Ne pas se décourager face aux échecs
Si Zeinaba, M’colo et Fatahou ont réussi leurs parcours, il leur aura fallu une détermination sans faille. «Au bout d’un mois en IUT, je voulais rentrer à Mayotte», confie Fatahou. Après une année stérile, il s’est réorienté.
Au terme de sa première année de médecine, Zeinaba avait renoncé à son rêve de devenir sage-femme. Elle ne s’est pourtant pas laissé abattre. «Je tiens à dire que ça a été dur. J’ai dû abandonner une première fois mais j’ai persévéré. Après mon Master 2, j’ai entamé une thèse qui n’a pas été financé et qui finalement n’a pas abouti. Je ne me suis pas découragé et j’ai effectué un second master 2. Ca a été difficile, mais aujourd’hui je suis fière d’avoir tenu. J’ai nommé ma présentation ‘rebondir de nos échecs’ pour que chaque Mahorais parti étudier sache que rien n’est jamais terminé tant que la volonté est là ».
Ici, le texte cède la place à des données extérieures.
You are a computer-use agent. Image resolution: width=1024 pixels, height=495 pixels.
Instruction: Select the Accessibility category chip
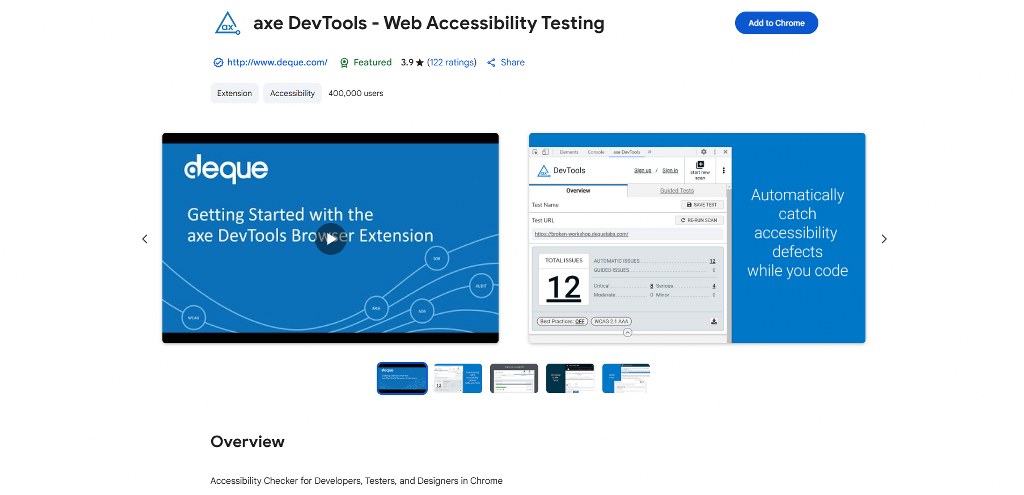point(293,93)
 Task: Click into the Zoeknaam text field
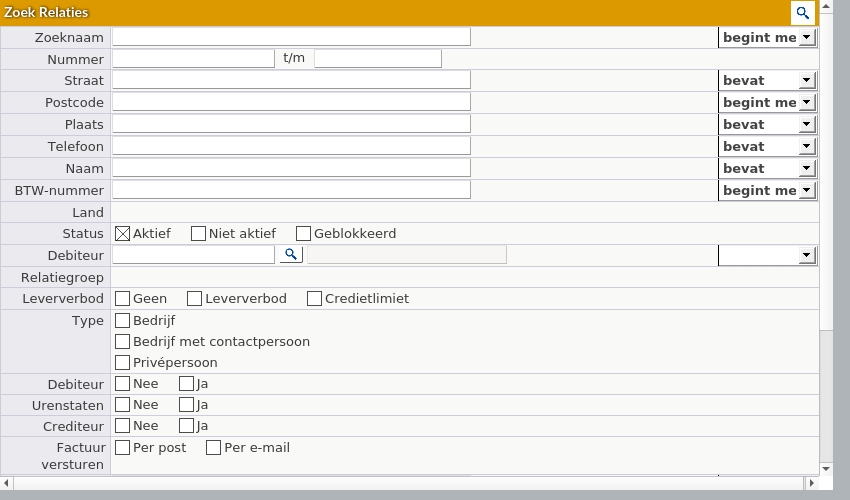click(291, 37)
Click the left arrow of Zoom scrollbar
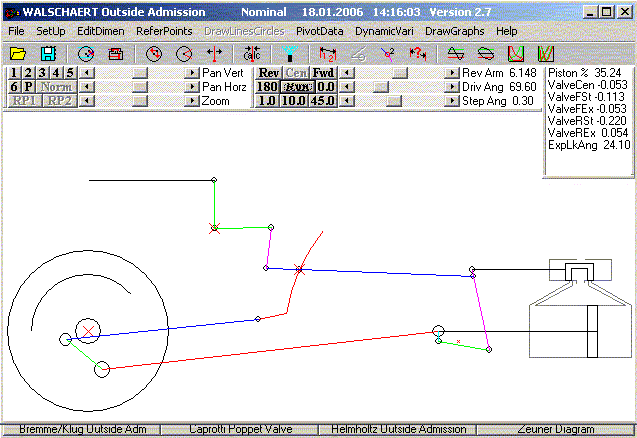Viewport: 637px width, 438px height. [x=86, y=101]

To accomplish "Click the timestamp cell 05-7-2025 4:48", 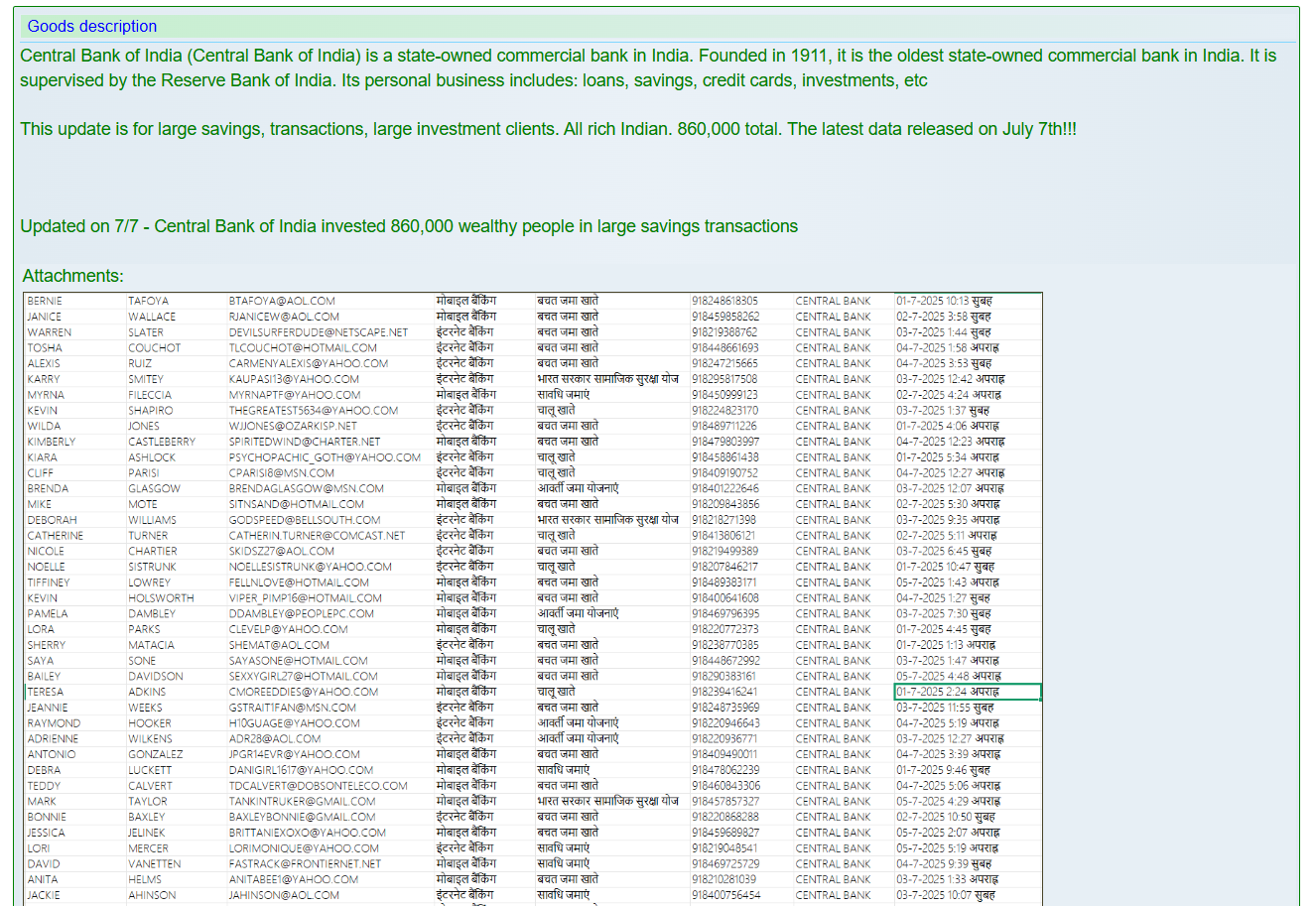I will point(948,676).
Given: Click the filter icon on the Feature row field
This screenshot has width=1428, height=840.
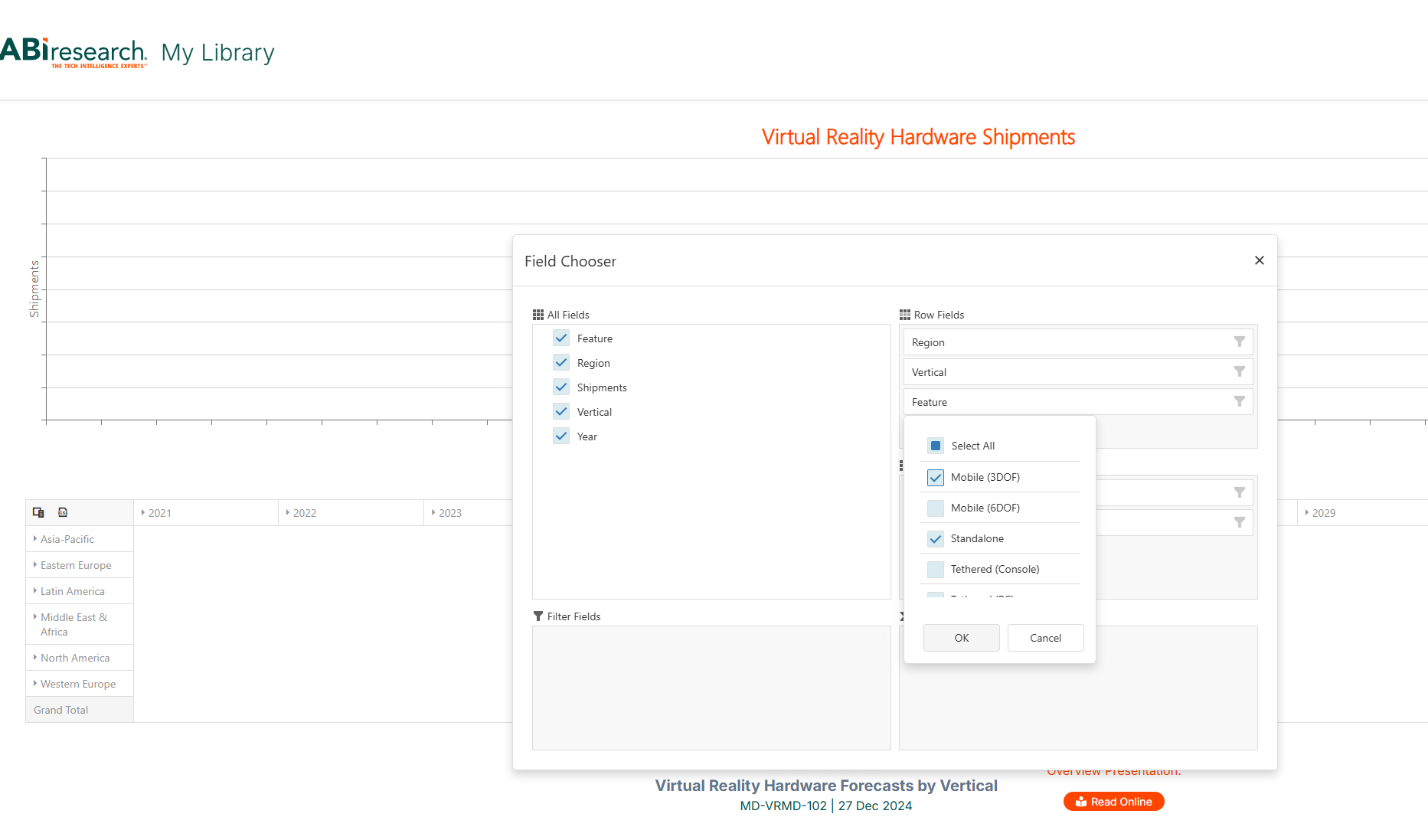Looking at the screenshot, I should click(x=1239, y=401).
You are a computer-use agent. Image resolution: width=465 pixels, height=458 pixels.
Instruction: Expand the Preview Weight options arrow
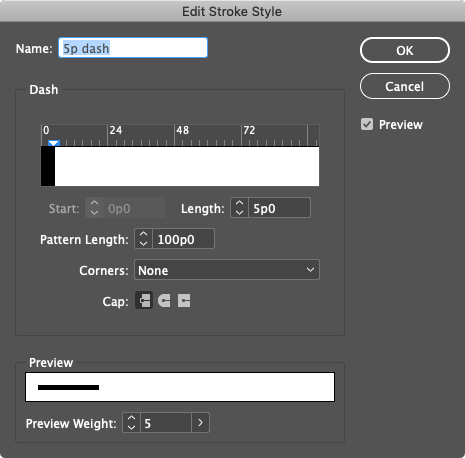point(200,423)
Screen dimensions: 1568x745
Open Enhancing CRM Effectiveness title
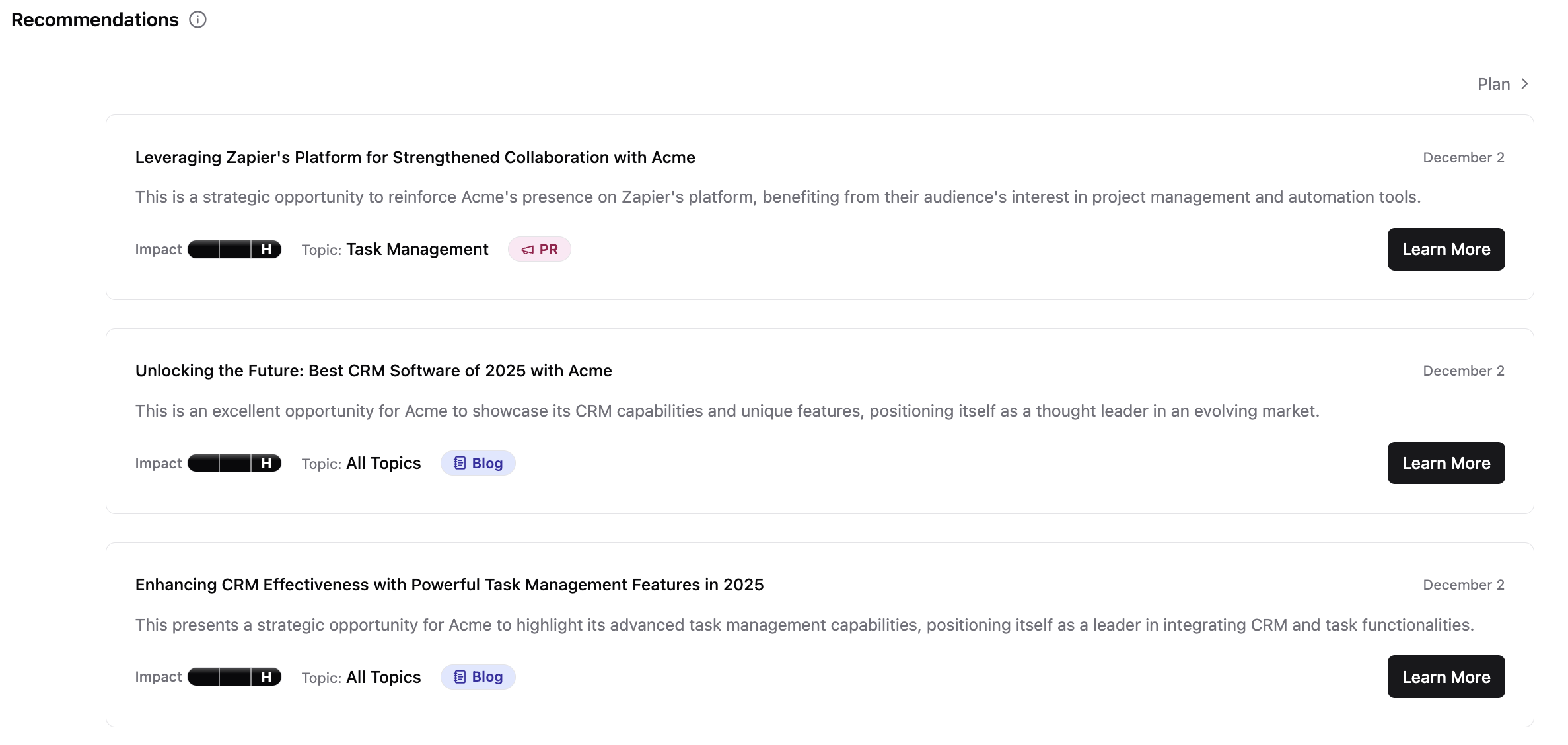pyautogui.click(x=449, y=585)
Ancrer son parcours dans la réalité du territoire
Après leurs études et quelques années d’expérience, les trois lauréats ont décidé de «rentrer au pays», notamment pour «apporter sa pierre à l’édifice», prône M’colo Ibrahim. Et c’est fort de son expérience dans le tourisme qu’il a su s’imposer dans de grands projets à Mayotte. «Je suis aujourd’hui fier de dire que j’ai travaillé activement au sein du Conseil départemental pour mettre sur pied le projet du MuMa. Aujourd’hui, la triste réalité du secteur touristique à Mayotte anime chez moi une envie de me lancer par moi-même dans un projet. Je vais donc créer mon entreprise mais je ne veux pas dévoiler mon idée !»
Soula Fatahou, aujourd’hui développeur informatique à la SIM, traduit aussi ses enseignements dans son quotidien à Mayotte. «En tant que Mahorais, je vois le monde qui m’entoure et je vois quels sont les handicaps qui bloquent notre développement. Il nous faut dresser un cap concret d’investissement car les prérequis ne sont pas là ! Donc nos jeunes abandonnent et leurs projets n’aboutissement pas. Je voulais faire passer un message pour que la jeunesse prenne conscience des opportunités sur ce territoire où tout est à faire. Je voulais aussi faire comprendre aux institutions locales qu’il faut vraiment se bouger si l’on veut avancer. Tous les jours, par mes actes et avec mes moyens, je tente de faire prendre conscience de ce problème».
Si ces parcours ont tant touché le jury, c’est parce que le message partagé est clair : malgré les difficultés, il ne faut pas abandonner car notre île a besoin de capital humain. Il s’agissait donc d’une bouffée d’espoir pour les primo-partants présents à l’événement.